The anatomical structure of the brain microvascular system plays an important role in understanding the function of chemical transport within the brain. We describe the imaging and segmentation methods used to construct a structural model of complex microvascular networks. This model is then used to extract high-resolution anatomical statistics while providing a framework for further study.

Knife-Edge Scanning Microscopy for Imaging and Reconstruction of Three-Dimensional Anatomical Structures of the Mouse Brain

Mayerich D., Abbott L.C., McCormick B.H.

Journal of Microscopy, 2008 [BibTex] (cover image) (preprint PDF)

Anatomical information at the cellular level is important in many fields including organ systems development, computational biology, and informatics. We describe a new microscopy technique known as Knife-Edge Scanning Microscopy (KESM), which allows us to image large volumes of tissue at microscopic resolution. We do this by performing automated serial sectioning of the specimen, allowing us to overcome the depth and resolution constraints that limit current optical sectioning methods. 

Automated Lateral Sectioning for Knife-Edge Scanning Microscopy

Kwon J., Mayerich D., Choe Y., McCormick B.H.

IEEE International Symposium on Biomedical Imaging, 2008 [BibTex] (preprint PDF)

Knife-Edge Scanning Microscopy (KESM) overcomes several depth-related constraints on optical imaging by using serial physical sectioning. However, since the imaged tissue is physically ablated, KESM is limited to imaging specimens smaller than the field of view (FOV) of the objective. We discuss sectioning and alignment algorithms used to overcome these problems, allowing us to automatically image large tissue specimens such as entire organs.

Noise and Artifact Removal in Knife-Edge Scanning Microscopy

Mayerich D., McCormick B., Keyser J.

IEEE International Symposium on Biomedical Imaging, 2007 [BibTex] (preprint PDF)

Knife-Edge Scanning Microscopy (KESM) is a high-throughput imaging technique for large specimens. Due to the high data rate, very little time is available for image processing to remove noise and imaging artifacts. In this paper, we discuss fast and memory-efficient methods for removing noise and imaging artifacts from KESM data sets.

Visualization of Fibrous and Thread-like Data

Melek Z, Mayerich D., Yuksel C., Keyser J.

Transactions on Visualization and Computer Graphics, 2006  [BibTex]

Proceedings of IEEE Visualization, 2006 (preprint PDF)

Thread-like structures are commonly found in biomedical images and volumetric data. Unlike fibers found in DT-MRI images, filaments found in microscopy samples are less directed and contain complex interconnections.

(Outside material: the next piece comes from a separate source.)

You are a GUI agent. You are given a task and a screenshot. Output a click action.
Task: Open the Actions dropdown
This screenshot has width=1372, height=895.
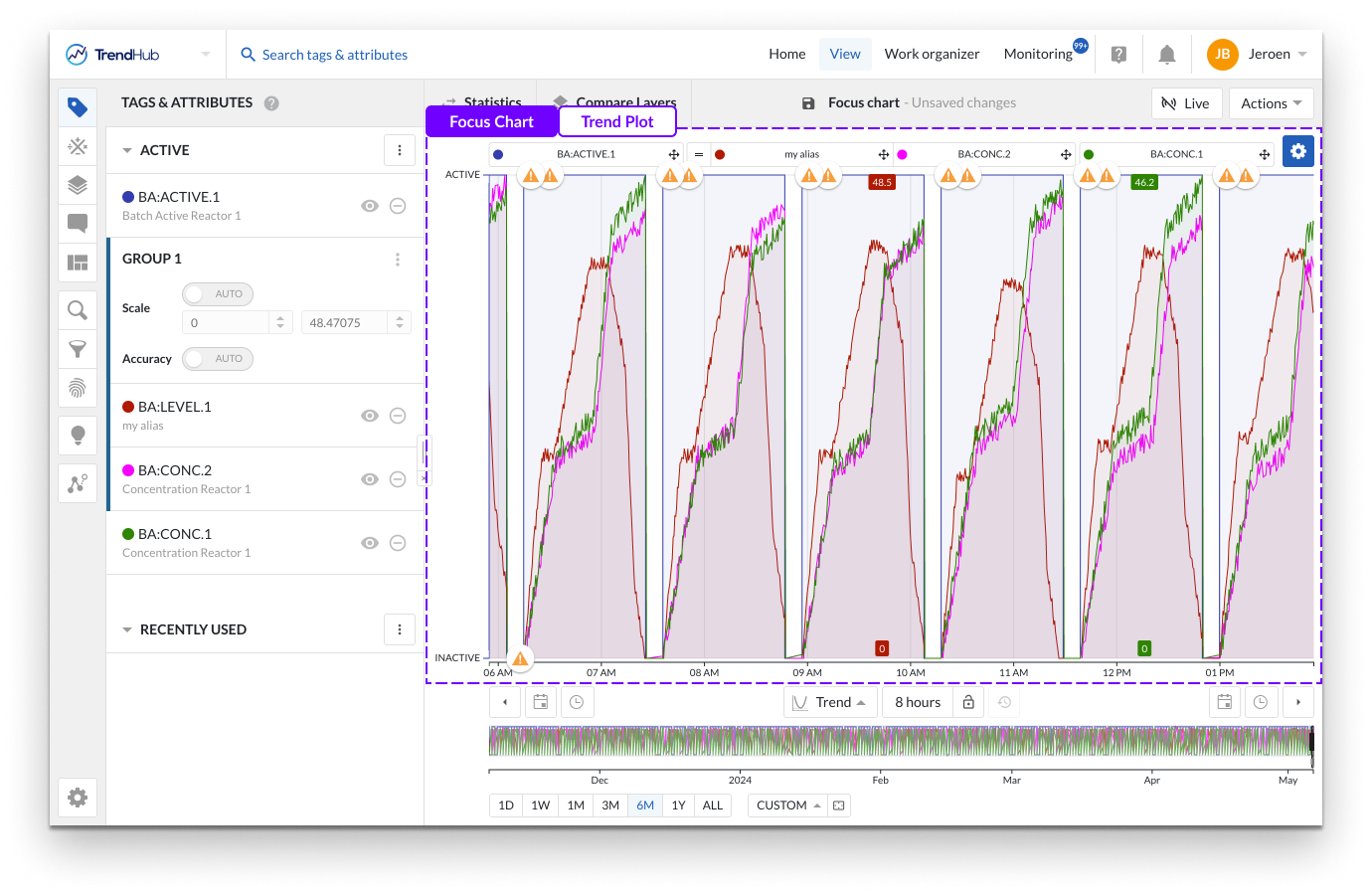point(1271,103)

In this paper, we discuss methods for interactively visualizing these complex filament networks using oriented imposters. We also describe methods for selective visualization of connected components (such as individual neurons) and shading techniques for understanding large-scale structure.

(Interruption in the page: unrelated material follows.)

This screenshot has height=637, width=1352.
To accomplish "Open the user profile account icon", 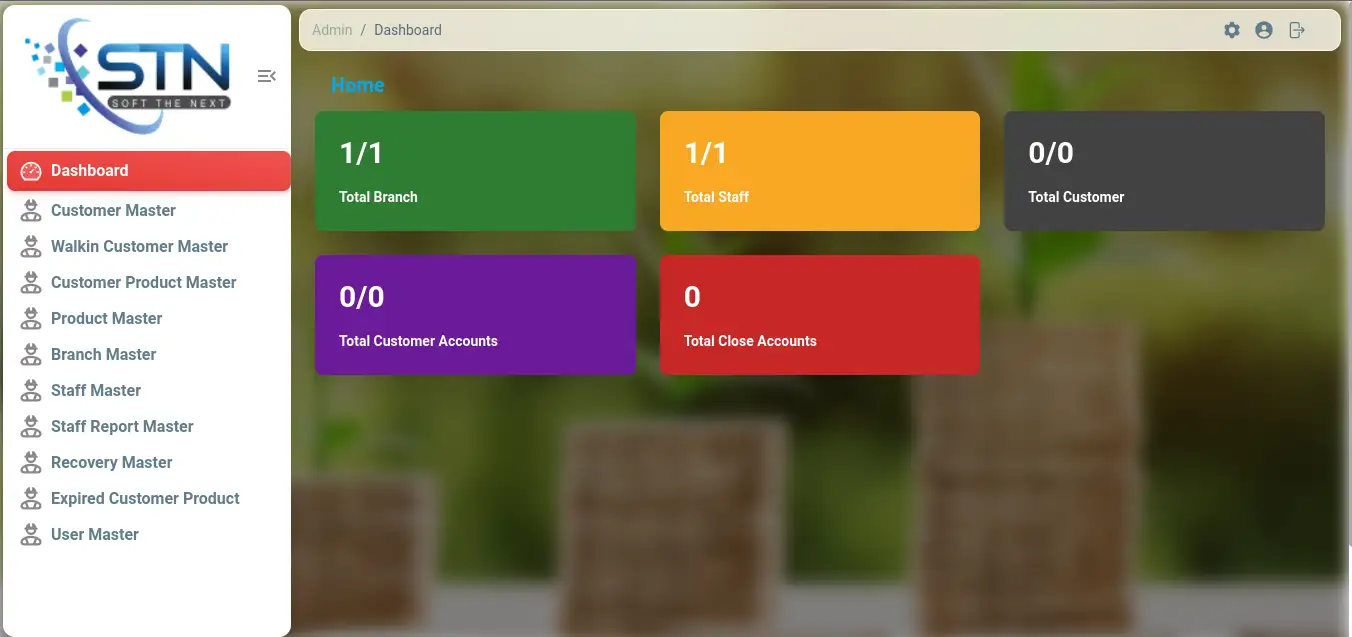I will click(1264, 30).
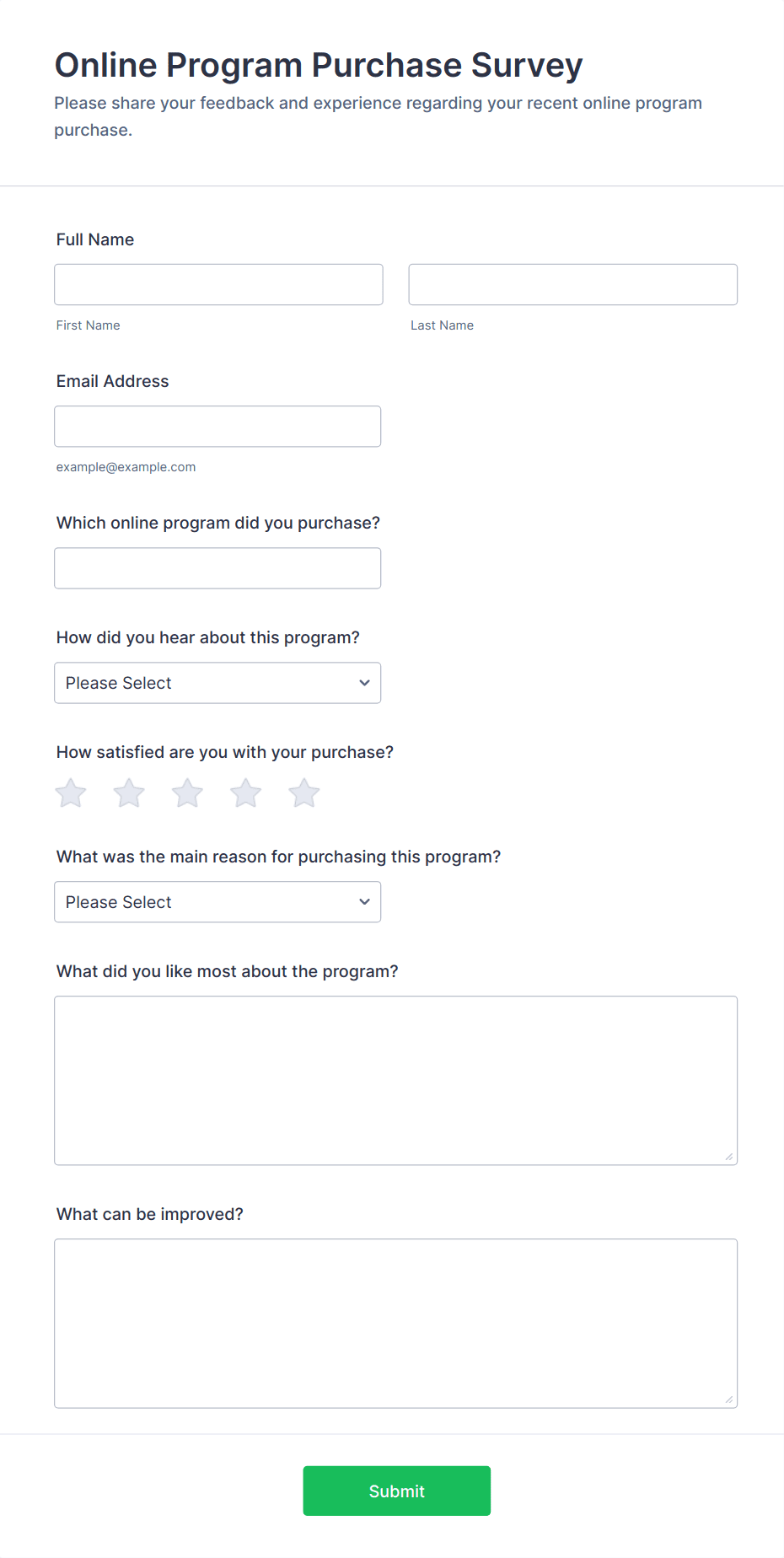
Task: Focus the First Name field
Action: (218, 285)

Construction of Anatomically Correct Models of Mouse Brain Networks

McCormick B., Koh W., Choe Y., Abbott L., Keyser J., Mayerich D., Melek Z., Doddapaneni P.

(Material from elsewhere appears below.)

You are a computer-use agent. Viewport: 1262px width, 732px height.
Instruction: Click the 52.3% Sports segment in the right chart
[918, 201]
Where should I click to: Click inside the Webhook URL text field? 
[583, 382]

Neurocomputing, 2004 [BibTex] (preprint PDF)

In this paper, we describe how to construct a database, The Mouse Brain Web, based on large-scale images of mouse brain tissue at the microscopic level. Each web page in this database provides the position, orientation, morphology, and putative synapses for each biologically observed neuron. The Mouse Brain Web has been designed to support (1) mapping of the spatial distribution and morphology of neurons by type; (2) wiring of the network and synaptic assembly; (3) projection of neuron morphology and synapses to geometric multi-compartmental models; (4) search for motifs and canonical circuits in the brain networks using customized web-crawlers; and (5) the mapping of anatomically correct networks to physiologically correct network simulations.